Alex first moved to Nashville in 2008 to pursue culinary school. He returned to Nashville in 2012 after spending two years back in Knoxville.
He decided to move on from his dream of culinary school because he realized it wasn’t something he could do long term with his condition.
“To be honest, I went back to Knoxville and took two jobs working 70 hours a week for nothing but myself. I wasn’t doing anything with the money I was just [saving] it. I woke up one day with $10,000, and I was sad. I was just sad. I felt selfish. I was like, ‘I could die tomorrow, and no one would care.’ I ended up blowing it all, and I look back on that now and realize that was a phase of my life but I went through it because now I know all that isn’t important.”

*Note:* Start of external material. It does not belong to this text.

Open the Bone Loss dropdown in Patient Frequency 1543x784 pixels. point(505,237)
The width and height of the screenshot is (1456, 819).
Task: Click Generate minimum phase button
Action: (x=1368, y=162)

Alex said the idea of what’s behind a community is how you affect the person next to you.
“My impression on everyone is all that I have left,” he said. “No one cares about the speed boat, my credit score or how much money I have. All that has a place. I’m not saying we should all go live in tents, but you’ve got to remember what’s important, what community is and your impact on the person next to you.”
Before going to bed the night before an event Alex said he it’s always in the back of his mind that no one is going to show up. He said without fail though, there’s a group of guys he knows that come to ever event he has no matter where.
“We see each other in between the gym at events and stuff like that and we say what’s up and we talk but those guys taking their time and spending their hard earned money to come to my events is awesome and it really makes Lifts With Purpose what it is,” he said.
Alex said he wants Lift With Purpose to grow as an organization so that when people come to him needing help, he won’t have to tell them to wait for him to put on an event to raise the money, he could help that person instantly.
“It means a lot that these parents gave me an opportunity to help their children. I’m just a little country kid from nowhere just out here working hard,” he said.